The reality of life as a side hustler
Jack is not a full-time entrepreneur. He's a campaign manager at a gaming company, a father of two young boys-including his eldest, who has additional needs-and someone who's lucky to get six hours of sleep a night.
"By the time I've worked, come home, had dinner, done bedtime-it's 10pm. I fall asleep on the sofa trying to do a bit more on the socials."
The income he generates through Mayzing isn't a luxury. It covers his phone bill, gym membership, and the extras that don't fit into the family budget-and it made a house deposit possible.
"We wouldn't have been able to survive as a family, or we would have extremely struggled, if it wasn't for the additional income. I wouldn't have been in a position to save for a deposit if it wasn't for the Mayzing stores."
The 80/20 rule applies perfectly to his business: roughly 80% of his annual earnings come in the final three months of the year, built almost entirely around Christmas jumper campaigns. The rest of the year, the store ticks along in the background while Jack gets on with life.

Why Mayzing
Jack has tried other platforms-marketplaces that take hefty fees and leave little margin, and standalone stores that demand more technical know-how than he has time for. Mayzing is where his business lives, and the reason is simple: it works, and there's a real person to call when it doesn't.
"I hate chatbots. I can't deal with anything AI or automated. Knowing there's an actual person to deal with makes all the difference. He's messaged me countless times-'if you need me out of hours, no problem.' I'm hopeless with anything tech. He was always super helpful."
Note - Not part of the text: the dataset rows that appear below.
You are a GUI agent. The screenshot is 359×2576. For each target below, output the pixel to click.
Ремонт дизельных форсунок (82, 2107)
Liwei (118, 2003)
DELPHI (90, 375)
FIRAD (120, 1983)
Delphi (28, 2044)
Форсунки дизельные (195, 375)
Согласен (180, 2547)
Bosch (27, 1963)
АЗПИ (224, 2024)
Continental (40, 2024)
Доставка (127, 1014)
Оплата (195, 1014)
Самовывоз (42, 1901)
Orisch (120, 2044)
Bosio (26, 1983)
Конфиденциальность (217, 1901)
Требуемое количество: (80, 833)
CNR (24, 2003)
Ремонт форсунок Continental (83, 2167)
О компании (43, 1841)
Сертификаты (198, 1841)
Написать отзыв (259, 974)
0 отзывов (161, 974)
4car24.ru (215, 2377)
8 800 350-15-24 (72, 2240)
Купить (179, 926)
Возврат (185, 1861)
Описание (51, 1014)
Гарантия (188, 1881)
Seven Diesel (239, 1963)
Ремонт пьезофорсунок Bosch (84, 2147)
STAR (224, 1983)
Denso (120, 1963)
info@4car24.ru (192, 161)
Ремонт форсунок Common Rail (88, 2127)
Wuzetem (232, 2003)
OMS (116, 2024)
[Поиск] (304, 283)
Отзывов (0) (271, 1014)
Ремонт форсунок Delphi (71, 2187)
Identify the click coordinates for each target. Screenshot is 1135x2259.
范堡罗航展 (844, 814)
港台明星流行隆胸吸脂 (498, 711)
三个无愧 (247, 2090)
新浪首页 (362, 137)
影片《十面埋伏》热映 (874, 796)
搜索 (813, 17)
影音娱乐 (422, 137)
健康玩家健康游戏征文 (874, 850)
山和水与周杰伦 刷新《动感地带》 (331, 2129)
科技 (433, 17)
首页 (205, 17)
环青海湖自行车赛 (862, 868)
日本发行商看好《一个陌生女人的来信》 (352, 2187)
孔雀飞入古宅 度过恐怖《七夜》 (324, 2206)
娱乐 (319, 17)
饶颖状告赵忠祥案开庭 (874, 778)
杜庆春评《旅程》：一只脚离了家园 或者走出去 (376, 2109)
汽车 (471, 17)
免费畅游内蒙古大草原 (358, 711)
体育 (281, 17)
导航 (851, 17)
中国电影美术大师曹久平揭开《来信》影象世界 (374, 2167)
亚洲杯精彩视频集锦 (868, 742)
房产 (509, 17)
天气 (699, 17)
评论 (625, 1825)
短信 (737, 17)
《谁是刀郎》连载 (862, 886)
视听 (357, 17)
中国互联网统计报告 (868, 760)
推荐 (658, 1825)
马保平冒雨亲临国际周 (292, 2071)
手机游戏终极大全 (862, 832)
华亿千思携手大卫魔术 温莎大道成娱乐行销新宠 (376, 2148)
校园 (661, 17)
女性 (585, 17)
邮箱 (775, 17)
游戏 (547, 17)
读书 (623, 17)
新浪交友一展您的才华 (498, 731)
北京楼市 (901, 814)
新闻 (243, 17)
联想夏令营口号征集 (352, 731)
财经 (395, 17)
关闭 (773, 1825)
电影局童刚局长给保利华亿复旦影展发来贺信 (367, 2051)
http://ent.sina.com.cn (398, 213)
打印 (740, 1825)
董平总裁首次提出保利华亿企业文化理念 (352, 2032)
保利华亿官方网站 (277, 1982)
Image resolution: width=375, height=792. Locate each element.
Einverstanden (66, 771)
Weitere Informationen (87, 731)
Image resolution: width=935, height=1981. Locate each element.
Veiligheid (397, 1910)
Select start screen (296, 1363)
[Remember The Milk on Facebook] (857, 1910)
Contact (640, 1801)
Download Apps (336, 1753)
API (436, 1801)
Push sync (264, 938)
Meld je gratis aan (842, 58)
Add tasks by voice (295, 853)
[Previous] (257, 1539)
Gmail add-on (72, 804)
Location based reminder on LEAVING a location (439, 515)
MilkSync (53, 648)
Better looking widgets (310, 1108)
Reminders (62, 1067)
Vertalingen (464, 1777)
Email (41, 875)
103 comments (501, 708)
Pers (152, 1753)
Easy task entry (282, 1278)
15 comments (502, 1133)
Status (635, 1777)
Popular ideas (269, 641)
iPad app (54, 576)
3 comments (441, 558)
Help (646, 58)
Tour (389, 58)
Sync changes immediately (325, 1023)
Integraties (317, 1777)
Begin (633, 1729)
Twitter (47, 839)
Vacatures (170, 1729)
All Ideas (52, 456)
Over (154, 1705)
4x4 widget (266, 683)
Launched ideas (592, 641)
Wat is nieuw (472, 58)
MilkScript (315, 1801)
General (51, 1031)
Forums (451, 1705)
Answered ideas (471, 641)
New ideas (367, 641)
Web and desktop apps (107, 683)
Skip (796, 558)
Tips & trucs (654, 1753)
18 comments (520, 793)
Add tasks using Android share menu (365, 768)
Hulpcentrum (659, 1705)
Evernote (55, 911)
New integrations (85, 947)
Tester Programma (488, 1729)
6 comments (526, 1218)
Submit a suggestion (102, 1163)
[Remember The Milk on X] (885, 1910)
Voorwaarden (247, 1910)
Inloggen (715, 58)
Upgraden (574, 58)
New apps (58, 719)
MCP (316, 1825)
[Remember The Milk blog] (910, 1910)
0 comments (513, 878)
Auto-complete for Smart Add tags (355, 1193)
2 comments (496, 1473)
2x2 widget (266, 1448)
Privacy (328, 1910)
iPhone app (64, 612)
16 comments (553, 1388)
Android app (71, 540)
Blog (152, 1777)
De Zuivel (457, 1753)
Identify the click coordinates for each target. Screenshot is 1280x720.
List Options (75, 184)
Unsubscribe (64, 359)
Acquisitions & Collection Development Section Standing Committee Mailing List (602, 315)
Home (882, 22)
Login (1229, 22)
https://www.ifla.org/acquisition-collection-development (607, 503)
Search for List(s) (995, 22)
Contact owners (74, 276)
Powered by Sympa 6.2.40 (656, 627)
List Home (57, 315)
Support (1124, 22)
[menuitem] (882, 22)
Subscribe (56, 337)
Jack has registered his store domains on multi-year leases. He has no plans to move.
"I'm quite a loyal person. I appreciate the effort and help that's gone into giving me this platform in the first place."

What's next
Jack knows he's leaving money on the table. He has designs that aren't live yet, social pages with hundreds of thousands of followers he isn't fully monetising, and a new colleague at work already talking about automation and AI-powered posting. He's also just learned about Mayzing's bulk cloner-a tool that can launch 50 or 100 campaigns in minutes once the artwork is ready.
For Jack, the goal isn't to turn this into a full-time business. It's to keep it sustainable-something that pays for a family day out, covers the extras, and doesn't cost him the sleep he can't afford to lose.
"I've got a healthy relationship with Mayzing. It's that additional income that means we can take the boys to the zoo for the weekend. You view it differently when it's not paying the gas bill-it's the fun stuff. That matters."